Instructions to follow:
All the data should come back exactly as it was given.

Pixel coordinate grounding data

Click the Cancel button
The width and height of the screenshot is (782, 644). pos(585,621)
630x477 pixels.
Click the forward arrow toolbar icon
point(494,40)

Task solution:
Click the Cancel button
The width and height of the screenshot is (782, 644). pos(585,621)
630x477 pixels.
Click the forward arrow toolbar icon
point(494,40)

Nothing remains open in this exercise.